Several reviewers re-watched Star Trek: The Next Generation after the end of the series. Keith DeCandido for Tor.com described the episode as "a nasty episode that doesn't quite cohere into the level of nasty it could" but that the series "doesn't do horror/action all that often, and it serves as a good change of pace if nothing else". He gave "Conspiracy" a score of four out of ten. Zack Handlen of The A.V. Club, thought that while "Conspiracy" was a "hard episode to forget", it was not quite as good as he remembered and did not quite "fit" with the rest of the season. He thought that certain parts of the plot were "idiotic" and the admirals reminded him of a "Bond villain convention". He gave the episode an overall grade of B, writing, "fingers crossed that next time we encounter a danger this sinister, the writers know how to handle it".

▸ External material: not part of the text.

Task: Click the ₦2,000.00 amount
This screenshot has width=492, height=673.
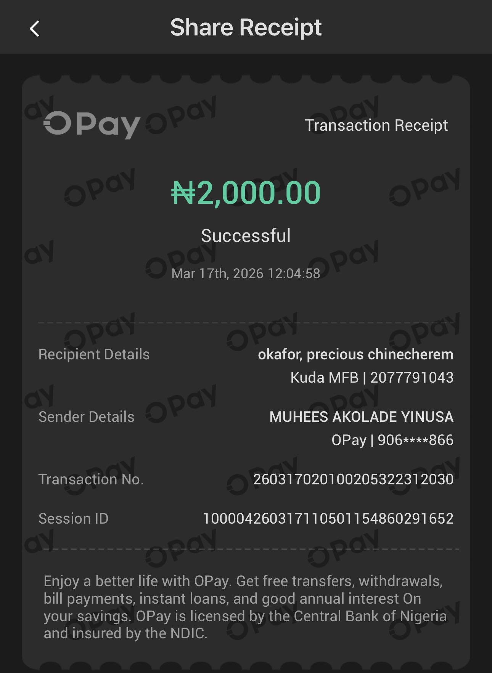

Robin Roberts was unimpressed with the episode including elements she considered misogynistic and reminiscent of dated elements of pulp science fiction. She noted that the villainous mother alien is explicitly described as female in the episode, and wrote that it seems to embody female stereotypes of cooperation and an undifferentiated collective self gone too far. Meanwhile, the parasite is opposed largely by human males representing masculine individuality, and her targets and victims too are males. Roberts grants that the episode does give a certain respect to the threat: while it may be evil, the mother alien is also powerful, and thus a legitimate threat to the male-dominated hierarchy of Starfleet admirals depicted in the episode.

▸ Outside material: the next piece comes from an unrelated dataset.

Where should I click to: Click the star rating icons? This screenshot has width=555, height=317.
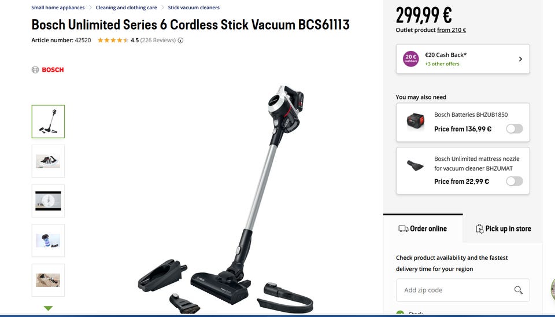tap(113, 40)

"Conspiracy" was included as an honorable mention in a list of the best episodes of Star Trek: The Next Generation by Mike Antonucci of the San Jose Mercury News. It was also included in a list of the best and worst episodes by Scott Thill at Wired magazine as one of the best, describing the reactions to the episode as "polarizing" and suggesting that "Conspiracy" might be worthy of becoming a plot in a future film by J. J. Abrams. Total Film also suggested the episode as a potential plot for the film that would become Star Trek Into Darkness, and described it as "easily one of the greatest episodes of Star Trek: The Next Generation". In 2012, David Brown of Radio Times called "Conspiracy" "a definite high point" in the first season and included it on a list of The Next Generations greatest moments.

==Home media release==
The episode was released on VHS cassette in the U.S. on May 26, 1993. The episode was later included on the Star Trek: The Next Generation season one DVD box set, released in March 2002. "Conspiracy" was released as part of the season one Blu-ray set on July 24, 2012.